明日処分する文庫本を40冊余り用意しているときに、出てきたこの文庫を読み始めたら、途中でやめられず、最後まで読まされてしまう。さすがに、樋口さんはうまい。

埼玉県北西部のいなか町でスナックを開くマスターと甥の若者。その近所で同じ月に2件ものバラバラ殺人事件が起こる。被害者は評判の歯科医とスナックで働いていたピアニストの女性。被害者の関係を調べてみるも、共通点は見いだせず、難航する捜査。定年間近の県警のベテラン平刑事坂森は、スナックに聞き込みに行き、驚く。マスターは警察学校の同期で、公安にしばらくいたあと退職した昔馴染み。
3人目の被害者がでるも捜査は進まなかったが、坂森は被害者の遺体にある共通点があることに気づく。右手でピースサインをしたような形で殺されている。そして、隣県の教師が思い出した昔話から、ある事件が浮かび上がる。20年前の御巣鷹山での飛行機の墜落事故。その時に、怒鳴りこんできた男がいたと言う証言。

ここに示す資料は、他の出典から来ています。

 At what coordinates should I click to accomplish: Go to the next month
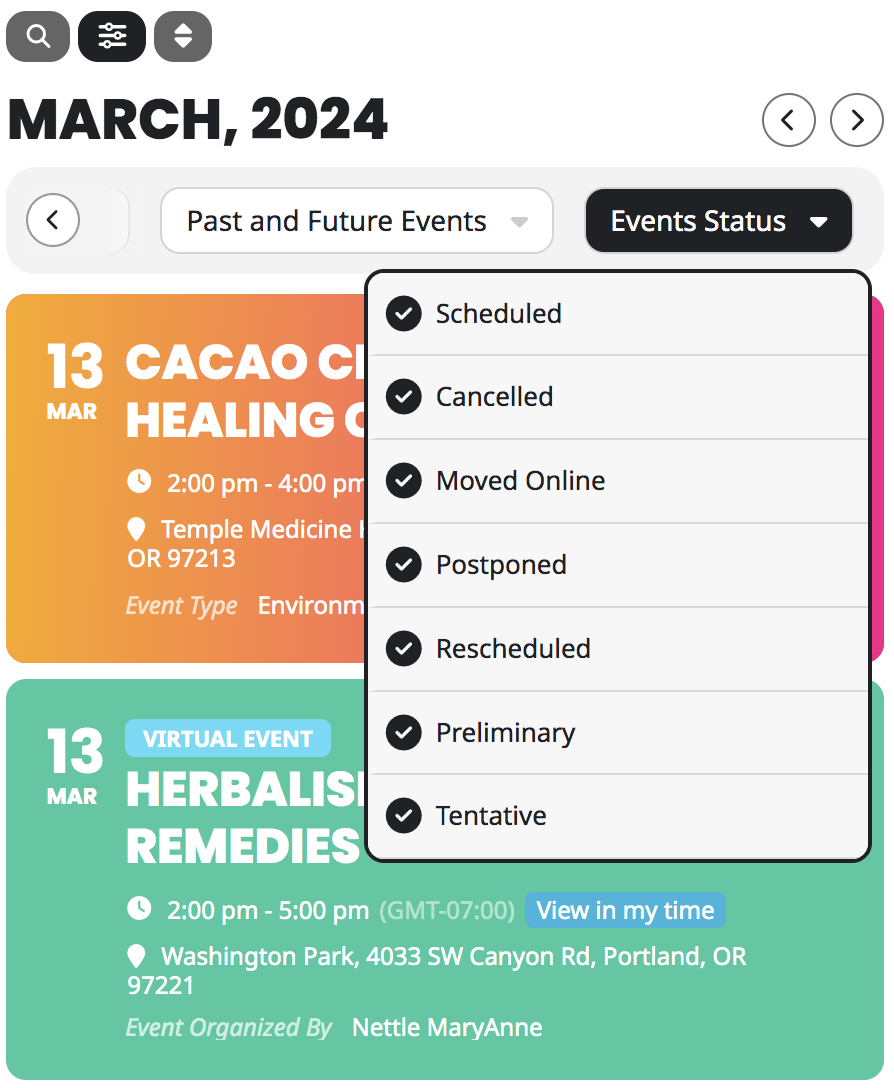[x=856, y=120]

事故現場を撮影するテレビ局のカメラに向かって、非常識にもピースサインを出して、写されることを喜ぶ子供たちが全国放送に流れた。もしかして、被害者はその時の子供ではないか?調べてみると確かにそうだった。しかも当時テレビ局をやめた男がいると言う。それが容疑者。しかも、スナックの常連客のカメラマン。最後に狙われるのは隣県の教師だと警察が張り込んでいたものの、一歩遅れて、教師を巻き添えにして容疑者はダイナマイトで自爆して、事件は終わる。被疑者死亡で終わってしまう。
県警に戻ることになった坂森だが、最後の挨拶にとスナックを訪れる。だが気になっていたことを話さずにいられない。
容疑者は死亡したが、どうも性格的に違和感を覚える。連続殺人事件の背後で糸を引くものがいる感じをぬぐえない。それが、公安部にいた優秀な刑事だったスナックのマスターではないかと、妄想に近い推理を話す。証拠も証言も得られず実証はできず、マスターも認める様子はないが。
20年前に偶然であった被害者たちが偶然にもスナック周辺に集まり、再会した。そして、容疑者の犯行をもたらした。すべてはマスターのマインドコントロールではなかったのか?

久しぶりに本格的なミステリーを読んだ気がする。